Die geplante Strecke: Mün- chen – Hamburg. Zehn Jahre später wurde die Magnetschwebetechnik erstmals auf der Internationalen Verkehrsausstellung in Hamburg gezeigt. Ab 1984 dann wurde das erste Modell des Transrapid auf einer eigens entwickelten Teststrekke im niedersächsischen Emsland getestet. Entwikcelt worden war er von einem Konsortium aus sieben Firmen, darunter Thyssen-Henschel und Siemens. 1989 gab die Bundesregierung grünes Licht für den Bau einer Strecke, nunmehr aber nicht mehr von München nach Hamburg, sondern zwischen den Flughäfen Düsseldorf und Köln/Bonn. In der allgemeinen Wiedervereinigungseuphorie aber wurde die Fahrroute erneut geändert. Nunmehr im Gespräch waren fünf Strecken, darunter vier Ost-West-Verbindungen. Davon übrig blieb 1992 schließlich mangels Knete die abgespeckte Strecke von Hamburg nach Berlin, die der damalige Bundesverkehrsminister in den Bundesverkehrswegeplan aufnehmen ließ. „Nur“ eineinhalb Jahre später legte das Transrapid-Konsortium endlich ein Finanzierungskonzept vor. Danach waren Fahrweg und Betrieb wirtschaftlich strikt voneinander getrennt.

Insgesamt waren Investitionen von 10,4 Milliarden Mark veranschlagt. Zahlen, die von Anfang an nicht seriös waren, wie sich später herausstellt. 1996 warnt der Bundesrechnungshof vor Mehrkosten in Milliardenhöhe. Ein Jahr später revidiert auch die Magnetschnellbahn-Planungsgesellschaft zähneknirschend ihre Kostenrechnung um 3,6 Milliarden Mark nach oben. Das Deutsche Institut für Wirtschaftsforschung sagt ein Potential von „deutlich unter 10 Millionen Fahrgästen“ voraus.

Wissmann dagegen spricht euphorisch von jährlich 14,5 Millionen Passagieren, über deren Fahrkartenkauf der Transrapid wirtschaftlich fit gemacht werden soll. Woher er seinen Optimismus nimmt, bleibt sein Geheimnis. Zum Vergleich: Heute fahren jährlich etwa 1,5 Millionen Menschen mit dem Zug, 200.000 benutzen das Flugzeug und 4,3 Millionen das Auto, um zwischen Hamburg und Berlin hin- und herzureisen.

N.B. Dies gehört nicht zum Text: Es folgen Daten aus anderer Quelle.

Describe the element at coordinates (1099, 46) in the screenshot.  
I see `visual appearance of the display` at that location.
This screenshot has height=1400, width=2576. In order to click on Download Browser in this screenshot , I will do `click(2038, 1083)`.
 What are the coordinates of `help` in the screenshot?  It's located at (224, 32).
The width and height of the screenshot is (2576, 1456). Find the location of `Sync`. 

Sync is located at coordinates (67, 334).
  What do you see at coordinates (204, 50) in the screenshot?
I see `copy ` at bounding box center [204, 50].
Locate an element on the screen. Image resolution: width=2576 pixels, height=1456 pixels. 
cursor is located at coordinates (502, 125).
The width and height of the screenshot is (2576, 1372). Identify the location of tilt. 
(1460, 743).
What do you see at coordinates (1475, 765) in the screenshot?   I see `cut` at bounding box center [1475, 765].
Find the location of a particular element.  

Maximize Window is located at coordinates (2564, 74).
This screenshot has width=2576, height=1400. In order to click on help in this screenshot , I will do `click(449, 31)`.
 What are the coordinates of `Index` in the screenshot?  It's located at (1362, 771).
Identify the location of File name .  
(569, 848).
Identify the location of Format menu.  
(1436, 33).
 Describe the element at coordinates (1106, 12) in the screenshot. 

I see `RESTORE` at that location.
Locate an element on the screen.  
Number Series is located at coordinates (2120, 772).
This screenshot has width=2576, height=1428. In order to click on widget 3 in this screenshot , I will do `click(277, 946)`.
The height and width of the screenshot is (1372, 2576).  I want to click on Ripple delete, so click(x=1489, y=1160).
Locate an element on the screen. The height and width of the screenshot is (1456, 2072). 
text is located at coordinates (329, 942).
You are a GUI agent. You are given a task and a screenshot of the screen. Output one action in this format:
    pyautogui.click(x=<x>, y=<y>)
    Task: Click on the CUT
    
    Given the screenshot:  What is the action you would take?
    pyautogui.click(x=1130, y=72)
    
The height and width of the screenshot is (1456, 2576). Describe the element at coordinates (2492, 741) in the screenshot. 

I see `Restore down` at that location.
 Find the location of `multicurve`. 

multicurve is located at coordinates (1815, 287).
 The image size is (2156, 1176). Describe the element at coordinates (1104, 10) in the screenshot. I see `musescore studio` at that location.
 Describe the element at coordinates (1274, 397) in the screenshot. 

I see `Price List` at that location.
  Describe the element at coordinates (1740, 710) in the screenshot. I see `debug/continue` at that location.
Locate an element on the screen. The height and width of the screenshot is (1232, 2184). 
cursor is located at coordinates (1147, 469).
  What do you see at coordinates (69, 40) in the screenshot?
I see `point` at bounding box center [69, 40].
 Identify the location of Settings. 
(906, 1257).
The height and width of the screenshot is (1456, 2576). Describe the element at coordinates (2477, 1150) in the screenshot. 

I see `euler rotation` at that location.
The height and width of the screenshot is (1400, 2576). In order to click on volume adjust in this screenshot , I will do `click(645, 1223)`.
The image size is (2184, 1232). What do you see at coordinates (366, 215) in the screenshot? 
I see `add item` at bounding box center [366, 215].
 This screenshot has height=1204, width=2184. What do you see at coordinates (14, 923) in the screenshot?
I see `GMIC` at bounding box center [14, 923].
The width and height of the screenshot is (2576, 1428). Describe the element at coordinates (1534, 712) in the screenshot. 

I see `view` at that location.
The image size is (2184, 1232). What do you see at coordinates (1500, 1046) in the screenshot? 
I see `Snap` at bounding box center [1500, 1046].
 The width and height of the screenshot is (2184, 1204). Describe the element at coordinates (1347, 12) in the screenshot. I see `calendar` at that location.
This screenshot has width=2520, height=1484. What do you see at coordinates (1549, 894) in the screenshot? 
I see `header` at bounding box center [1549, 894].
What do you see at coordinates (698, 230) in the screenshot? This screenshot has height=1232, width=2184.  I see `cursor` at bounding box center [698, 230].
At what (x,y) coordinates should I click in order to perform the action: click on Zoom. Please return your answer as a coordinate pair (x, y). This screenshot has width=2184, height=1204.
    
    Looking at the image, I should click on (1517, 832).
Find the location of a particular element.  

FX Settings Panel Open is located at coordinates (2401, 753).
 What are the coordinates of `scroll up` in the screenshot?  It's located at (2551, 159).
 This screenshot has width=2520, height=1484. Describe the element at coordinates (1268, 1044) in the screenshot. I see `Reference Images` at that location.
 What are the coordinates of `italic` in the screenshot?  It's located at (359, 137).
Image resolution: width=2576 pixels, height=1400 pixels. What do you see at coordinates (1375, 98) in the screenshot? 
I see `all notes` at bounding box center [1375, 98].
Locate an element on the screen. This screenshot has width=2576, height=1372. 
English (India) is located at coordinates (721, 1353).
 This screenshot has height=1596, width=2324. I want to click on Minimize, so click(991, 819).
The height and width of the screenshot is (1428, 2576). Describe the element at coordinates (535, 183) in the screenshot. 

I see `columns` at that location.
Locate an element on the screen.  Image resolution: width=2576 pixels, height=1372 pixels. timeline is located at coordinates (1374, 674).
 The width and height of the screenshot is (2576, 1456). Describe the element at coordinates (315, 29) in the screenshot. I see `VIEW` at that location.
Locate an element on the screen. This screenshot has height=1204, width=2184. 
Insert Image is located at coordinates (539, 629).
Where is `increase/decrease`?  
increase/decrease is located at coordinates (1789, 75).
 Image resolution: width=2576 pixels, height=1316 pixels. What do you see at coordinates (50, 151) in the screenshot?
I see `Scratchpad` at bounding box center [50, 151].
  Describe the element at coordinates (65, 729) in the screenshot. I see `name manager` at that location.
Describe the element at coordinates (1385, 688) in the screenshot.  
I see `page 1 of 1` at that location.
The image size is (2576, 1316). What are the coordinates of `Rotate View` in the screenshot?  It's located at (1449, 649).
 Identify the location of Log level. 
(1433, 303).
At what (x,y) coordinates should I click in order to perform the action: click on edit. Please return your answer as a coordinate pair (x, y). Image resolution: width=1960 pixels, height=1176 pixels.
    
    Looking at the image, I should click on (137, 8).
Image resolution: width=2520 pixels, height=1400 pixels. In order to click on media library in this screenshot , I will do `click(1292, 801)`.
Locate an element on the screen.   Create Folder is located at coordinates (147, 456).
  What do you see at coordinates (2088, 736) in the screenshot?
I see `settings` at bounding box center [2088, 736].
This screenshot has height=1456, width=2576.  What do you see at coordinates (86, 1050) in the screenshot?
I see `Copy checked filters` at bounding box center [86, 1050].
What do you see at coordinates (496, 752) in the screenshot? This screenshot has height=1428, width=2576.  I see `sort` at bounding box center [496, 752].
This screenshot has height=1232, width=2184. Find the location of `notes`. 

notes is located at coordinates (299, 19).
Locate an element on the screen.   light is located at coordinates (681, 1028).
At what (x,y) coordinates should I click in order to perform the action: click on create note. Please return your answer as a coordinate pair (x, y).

Im Januar 1997 gibt Wissmann seine Fehlkalkulation zu: Nunmehr wird nur noch mit 11,4 Millionen jährlichen Fahrgästen gerechnet. Um das Projekt trotzdem durchziehen zu können, wird ein eigenes Gesetz verabschiedet, das den Bedarf für die Stelzenbahn festschreibt. Die schleswig-holsteinische rot-grüne Regierung hat die Nase voll: Sie läßt das Bundesverfassungsgericht prüfen, ob das Projekt mit dem Grundgesetz überhaupt vereinbar ist. Drei Monate nach Wissmanns Eingeständnis der Fehlkalkulation ziehen sich im April 1997 die industriellen Baukonzerne, die ursprünglich das komplette System finanzieren sollten, erschrokcen aus dem System zurück. An der Bahn, also der öffentlichen Hand, drohen nunmehr nicht nur die Kosten für den Fahrweg, sondern auch für das Betriebssystem hängenzubleiben. Einziger Betreiber und einziger Träger des Verlustrisikos ist also die Bahn. Trotzdem hält auch die Regierung unter SPD-Verkehrsminister Franz Müntefering an dem Projekt fest. Im November wird das Planfeststellungsverfahren eingeleitet. Umweltverbände wie Anwohner drohen mit Klagen.